Les trois communes ont annoncé «qu’elles s’unissaient pour alerter le Conseil d’Etat sur la situation dégradée en termes de sécurité et de santé publique causée par la forte augmentation de deal de produits stupéfiants et la consommation de crack dans l’espace public».
Elles se disent convaincues «que la situation actuelle est à bien des égards hors de contrôle et appellent à une action résolue et coordonnée du canton et des communes, impliquant l’ensemble des acteurs de la chaîne pénale et de la santé.»

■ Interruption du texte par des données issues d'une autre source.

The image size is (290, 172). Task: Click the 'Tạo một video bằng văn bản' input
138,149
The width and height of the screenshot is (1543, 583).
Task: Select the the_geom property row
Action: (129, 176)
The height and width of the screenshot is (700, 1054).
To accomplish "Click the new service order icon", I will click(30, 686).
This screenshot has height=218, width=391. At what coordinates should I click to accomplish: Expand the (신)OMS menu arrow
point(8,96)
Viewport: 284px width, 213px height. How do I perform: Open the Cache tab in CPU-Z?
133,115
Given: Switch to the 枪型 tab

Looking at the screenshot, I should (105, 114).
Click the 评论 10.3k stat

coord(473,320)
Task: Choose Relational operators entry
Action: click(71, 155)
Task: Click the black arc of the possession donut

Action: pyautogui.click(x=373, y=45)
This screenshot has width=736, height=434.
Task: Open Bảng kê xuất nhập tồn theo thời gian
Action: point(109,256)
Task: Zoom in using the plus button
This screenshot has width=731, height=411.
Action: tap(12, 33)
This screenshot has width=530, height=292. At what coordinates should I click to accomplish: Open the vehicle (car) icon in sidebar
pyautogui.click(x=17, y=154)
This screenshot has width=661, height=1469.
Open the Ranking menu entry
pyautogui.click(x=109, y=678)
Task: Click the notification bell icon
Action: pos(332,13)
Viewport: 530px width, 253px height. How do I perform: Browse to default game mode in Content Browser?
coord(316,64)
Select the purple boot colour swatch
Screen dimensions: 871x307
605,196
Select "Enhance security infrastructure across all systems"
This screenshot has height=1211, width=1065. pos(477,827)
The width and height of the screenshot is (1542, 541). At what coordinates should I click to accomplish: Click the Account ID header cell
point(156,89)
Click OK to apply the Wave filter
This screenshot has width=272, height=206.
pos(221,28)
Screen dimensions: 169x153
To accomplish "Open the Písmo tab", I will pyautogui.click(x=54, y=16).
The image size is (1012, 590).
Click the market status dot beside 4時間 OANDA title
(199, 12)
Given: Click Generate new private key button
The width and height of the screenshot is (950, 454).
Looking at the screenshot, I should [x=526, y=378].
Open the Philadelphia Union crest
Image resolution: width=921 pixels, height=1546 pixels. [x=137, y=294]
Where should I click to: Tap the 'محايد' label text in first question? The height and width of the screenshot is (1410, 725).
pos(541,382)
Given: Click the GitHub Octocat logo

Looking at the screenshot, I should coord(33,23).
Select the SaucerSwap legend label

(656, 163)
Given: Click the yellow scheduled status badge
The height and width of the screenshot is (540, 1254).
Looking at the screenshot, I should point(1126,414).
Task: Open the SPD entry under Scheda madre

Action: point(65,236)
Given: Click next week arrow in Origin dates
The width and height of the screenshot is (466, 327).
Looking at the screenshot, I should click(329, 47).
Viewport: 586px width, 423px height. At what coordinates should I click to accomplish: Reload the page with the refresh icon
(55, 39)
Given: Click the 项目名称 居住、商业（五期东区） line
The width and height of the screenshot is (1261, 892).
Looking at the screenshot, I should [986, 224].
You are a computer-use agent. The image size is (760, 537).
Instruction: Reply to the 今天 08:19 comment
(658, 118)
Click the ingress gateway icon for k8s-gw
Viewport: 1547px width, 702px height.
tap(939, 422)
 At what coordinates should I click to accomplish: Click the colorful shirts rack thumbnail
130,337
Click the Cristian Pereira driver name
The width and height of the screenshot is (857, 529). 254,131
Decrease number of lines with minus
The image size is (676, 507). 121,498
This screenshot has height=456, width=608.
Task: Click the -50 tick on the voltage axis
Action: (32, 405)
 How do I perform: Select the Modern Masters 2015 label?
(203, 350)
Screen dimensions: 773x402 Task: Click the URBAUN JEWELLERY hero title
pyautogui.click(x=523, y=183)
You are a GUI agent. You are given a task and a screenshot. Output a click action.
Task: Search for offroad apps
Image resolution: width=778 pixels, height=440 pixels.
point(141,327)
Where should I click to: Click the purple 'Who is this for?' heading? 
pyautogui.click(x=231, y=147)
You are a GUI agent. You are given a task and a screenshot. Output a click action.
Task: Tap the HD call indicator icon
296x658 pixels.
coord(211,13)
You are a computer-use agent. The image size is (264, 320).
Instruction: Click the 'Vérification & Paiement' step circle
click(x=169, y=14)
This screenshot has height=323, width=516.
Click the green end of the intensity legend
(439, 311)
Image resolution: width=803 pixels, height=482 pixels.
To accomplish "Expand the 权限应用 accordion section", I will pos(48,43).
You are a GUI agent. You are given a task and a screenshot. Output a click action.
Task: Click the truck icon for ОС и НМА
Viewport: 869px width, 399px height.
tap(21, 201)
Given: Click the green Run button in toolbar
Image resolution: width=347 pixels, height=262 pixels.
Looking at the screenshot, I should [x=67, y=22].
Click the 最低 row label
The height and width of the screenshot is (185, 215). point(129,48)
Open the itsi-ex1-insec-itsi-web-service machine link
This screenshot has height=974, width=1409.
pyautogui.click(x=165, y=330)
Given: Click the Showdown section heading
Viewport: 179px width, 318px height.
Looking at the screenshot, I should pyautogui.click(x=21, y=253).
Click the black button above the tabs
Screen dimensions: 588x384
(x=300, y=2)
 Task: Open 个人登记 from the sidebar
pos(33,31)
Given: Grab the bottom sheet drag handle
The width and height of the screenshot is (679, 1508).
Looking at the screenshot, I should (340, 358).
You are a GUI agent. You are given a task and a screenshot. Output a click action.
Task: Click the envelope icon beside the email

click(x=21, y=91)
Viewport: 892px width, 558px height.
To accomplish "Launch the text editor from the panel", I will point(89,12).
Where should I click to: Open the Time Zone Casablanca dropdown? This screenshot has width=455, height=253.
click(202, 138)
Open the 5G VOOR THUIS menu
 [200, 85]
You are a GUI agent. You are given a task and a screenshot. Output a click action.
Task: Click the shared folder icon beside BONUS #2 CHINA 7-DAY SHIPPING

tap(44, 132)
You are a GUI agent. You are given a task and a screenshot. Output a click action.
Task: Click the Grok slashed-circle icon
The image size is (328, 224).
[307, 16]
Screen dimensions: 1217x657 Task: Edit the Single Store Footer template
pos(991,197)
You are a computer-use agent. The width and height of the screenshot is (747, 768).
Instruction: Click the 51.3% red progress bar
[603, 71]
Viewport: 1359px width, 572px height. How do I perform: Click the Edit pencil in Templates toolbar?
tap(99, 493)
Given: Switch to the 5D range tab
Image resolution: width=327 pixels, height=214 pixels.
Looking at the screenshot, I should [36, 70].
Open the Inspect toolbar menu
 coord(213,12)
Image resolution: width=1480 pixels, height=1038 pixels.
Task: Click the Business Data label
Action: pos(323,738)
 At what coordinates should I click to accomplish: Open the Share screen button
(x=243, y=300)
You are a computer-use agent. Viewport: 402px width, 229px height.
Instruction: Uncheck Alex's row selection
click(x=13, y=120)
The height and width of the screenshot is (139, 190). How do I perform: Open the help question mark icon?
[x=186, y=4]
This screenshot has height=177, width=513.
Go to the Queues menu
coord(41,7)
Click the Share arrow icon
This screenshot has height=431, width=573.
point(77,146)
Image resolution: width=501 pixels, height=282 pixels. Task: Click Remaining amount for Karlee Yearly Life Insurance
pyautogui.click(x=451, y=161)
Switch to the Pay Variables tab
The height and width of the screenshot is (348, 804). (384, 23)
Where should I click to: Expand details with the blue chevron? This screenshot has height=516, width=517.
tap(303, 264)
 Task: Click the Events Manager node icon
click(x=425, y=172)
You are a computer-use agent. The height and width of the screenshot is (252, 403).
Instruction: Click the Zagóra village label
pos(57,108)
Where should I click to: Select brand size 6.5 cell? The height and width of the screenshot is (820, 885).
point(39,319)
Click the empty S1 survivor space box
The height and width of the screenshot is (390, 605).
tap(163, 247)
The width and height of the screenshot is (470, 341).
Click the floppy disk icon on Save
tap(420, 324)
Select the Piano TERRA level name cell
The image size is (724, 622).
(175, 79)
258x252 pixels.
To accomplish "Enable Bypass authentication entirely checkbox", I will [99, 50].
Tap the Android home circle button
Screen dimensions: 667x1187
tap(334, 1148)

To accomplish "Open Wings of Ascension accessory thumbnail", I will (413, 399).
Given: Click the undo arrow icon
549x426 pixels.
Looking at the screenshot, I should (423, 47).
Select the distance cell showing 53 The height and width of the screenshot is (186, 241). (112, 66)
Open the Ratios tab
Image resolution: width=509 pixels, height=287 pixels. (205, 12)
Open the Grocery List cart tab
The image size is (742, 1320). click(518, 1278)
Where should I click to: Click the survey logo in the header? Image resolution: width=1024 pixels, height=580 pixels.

Elles écrivent que «la situation actuelle pose de sérieuses difficultés de partage de l’espace public. Les populations des quartiers concernés se sentent de plus en plus
régulièrement en insécurité et ressentent à juste titre un sentiment d’abandon et d’impunité face à la multiplication dans les rues d’actes illicites non poursuivis. Les répercussions en
termes de propreté de l’espace public (présence de seringues, déchets, toilettes publiques inutilisables, etc.) sont également importantes».
La lettre des Municipalités sur ce lien: https://www.lausanne.ch/apps/actualites/Next/serve.php?id=15525
Enfin, est-on tenté de dire. Il en aura fallu du temps pour admettre la gravité de la situation. La Municipalité de Vevey a tantôt minimisé la situation, parlé de vivre-ensemble avec ce qu’ils considèrent comme des pauvres bougres, tantôt dit qu’elle ne pouvait rien faire face à une problématique aux sources cantonales et nationales. Vevey Libre est d’ailleurs intervenu plusieurs fois à ce sujet.
Voici ce que demandait Nicolas Bonjour il y a quatre ans :
Pourquoi Vevey est-elle devenue une plaque tournante de la drogue dans le canton ? D’où viennent ces trafiquants ? S’agit-il d’un transfert d’une autre ville qui s’expliquerait par une action de répression moins forte, voire laxiste à Vevey?
Quelles mesures la Municipalité de Vevey et ASR comptent-ils prendre pour résoudre ce problème rapidement ?
Conscient de la problématique sociale et des conditions précaires des trafiquants, qu’est-ce que la commune peut s’engager à faire pour, ne pas simplement reporter le problème ailleurs ?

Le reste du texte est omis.